(Screenshot grounding data)
• • •
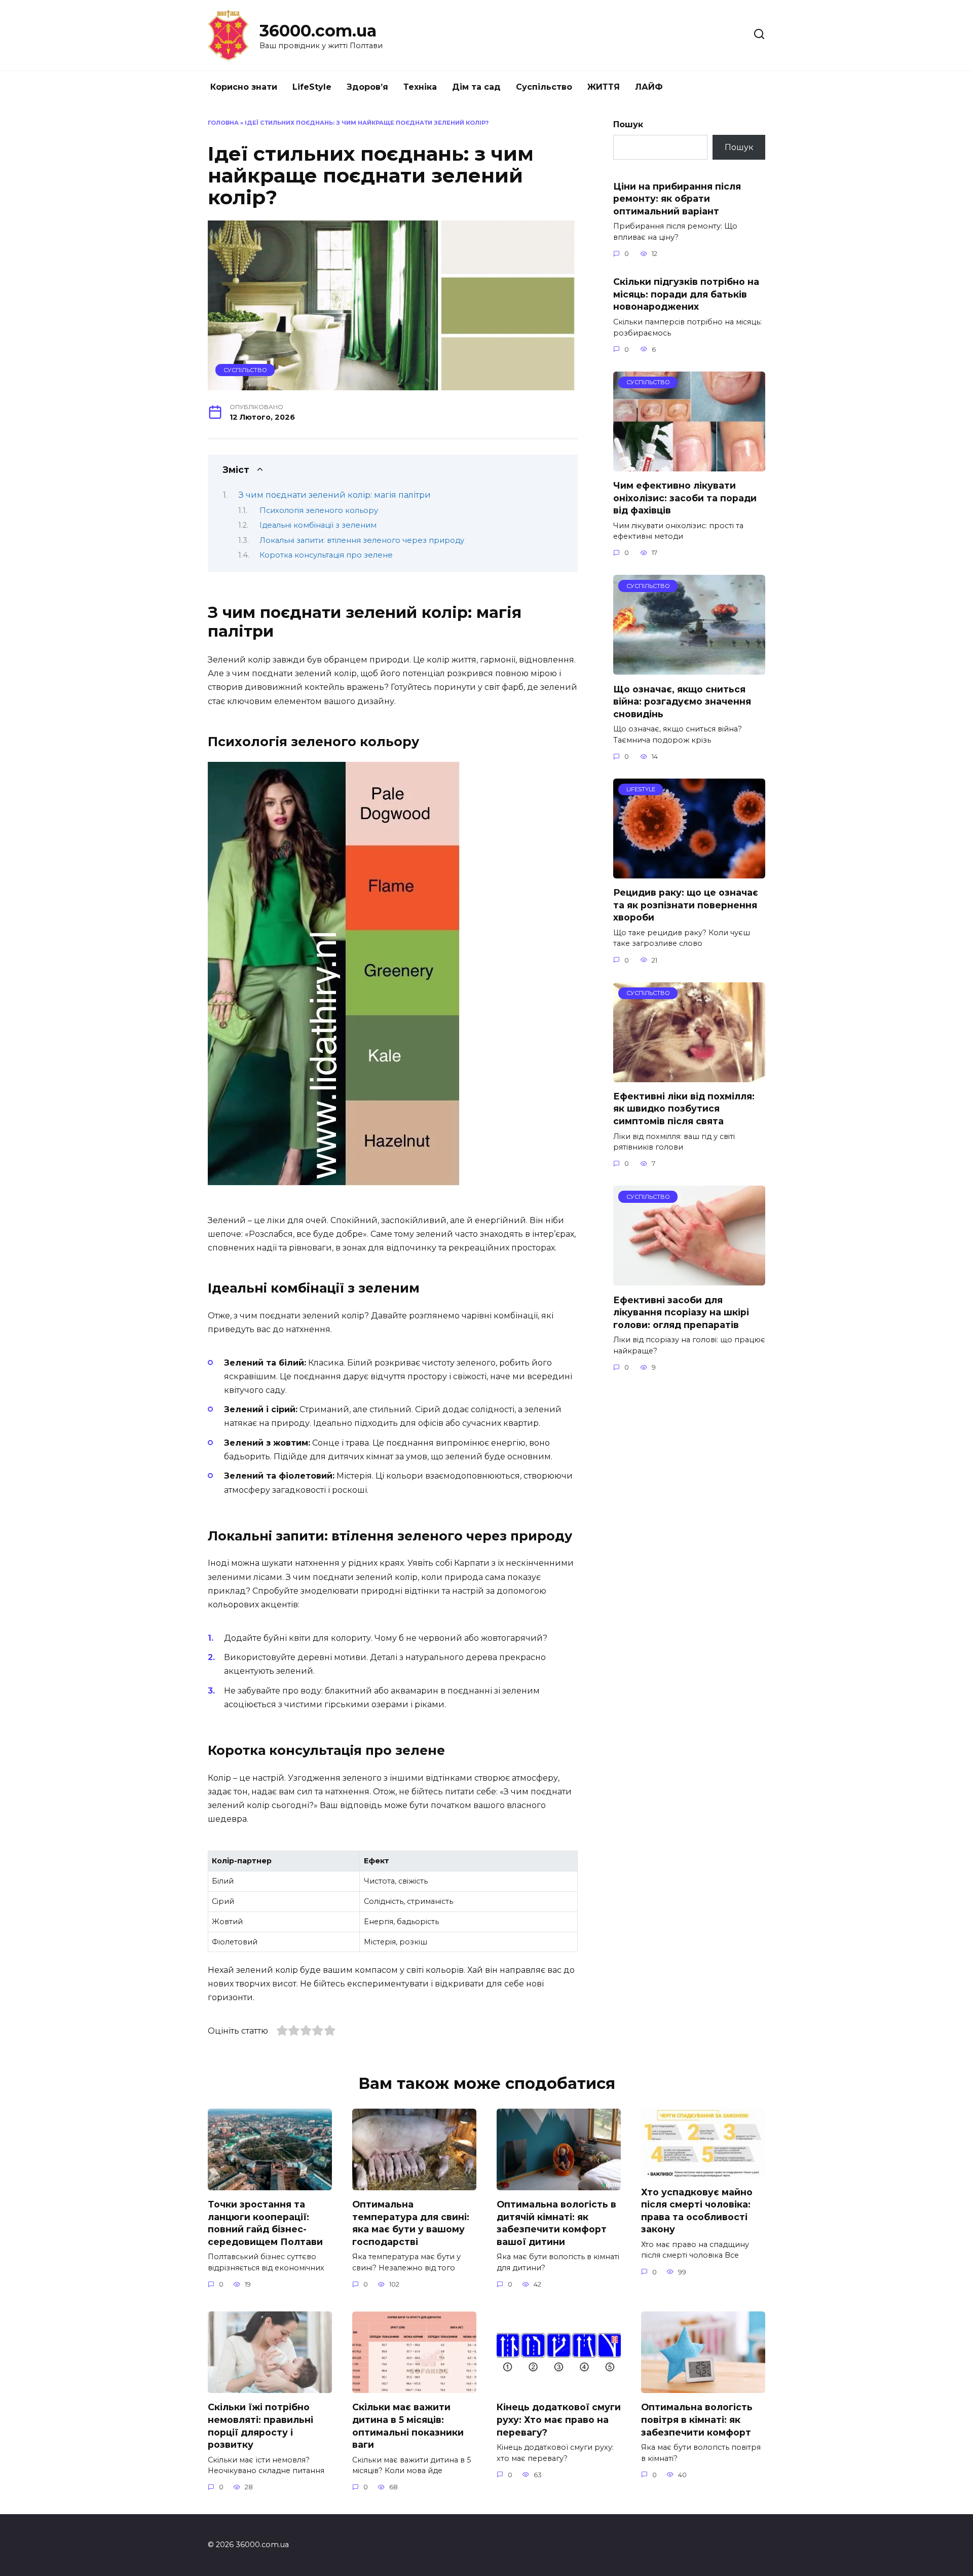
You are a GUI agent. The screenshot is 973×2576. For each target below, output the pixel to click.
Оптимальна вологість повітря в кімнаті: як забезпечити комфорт (697, 2419)
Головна (223, 122)
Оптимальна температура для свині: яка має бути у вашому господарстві (410, 2223)
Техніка (420, 87)
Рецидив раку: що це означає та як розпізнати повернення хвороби (685, 905)
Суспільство (544, 87)
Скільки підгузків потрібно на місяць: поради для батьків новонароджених (686, 294)
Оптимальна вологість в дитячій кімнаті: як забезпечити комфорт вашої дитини (556, 2223)
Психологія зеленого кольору (318, 510)
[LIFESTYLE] (689, 872)
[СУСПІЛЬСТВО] (689, 465)
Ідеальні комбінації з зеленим (318, 525)
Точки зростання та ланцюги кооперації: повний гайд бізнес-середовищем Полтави (265, 2223)
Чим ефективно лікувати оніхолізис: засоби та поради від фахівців (685, 498)
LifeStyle (311, 87)
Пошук (628, 124)
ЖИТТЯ (603, 87)
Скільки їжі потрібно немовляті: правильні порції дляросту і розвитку (260, 2426)
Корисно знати (243, 87)
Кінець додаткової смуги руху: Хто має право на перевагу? (559, 2419)
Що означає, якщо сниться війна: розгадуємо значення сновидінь (682, 701)
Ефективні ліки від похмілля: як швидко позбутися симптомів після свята (684, 1108)
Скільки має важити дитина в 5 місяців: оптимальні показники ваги (408, 2426)
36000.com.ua (318, 31)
• • •
Assignment :: Read through the records above and copy the lines that contain "комфорт".

Task result ::
Оптимальна вологість повітря в кімнаті: як забезпечити комфорт (697, 2419)
Оптимальна вологість в дитячій кімнаті: як забезпечити комфорт вашої дитини (556, 2223)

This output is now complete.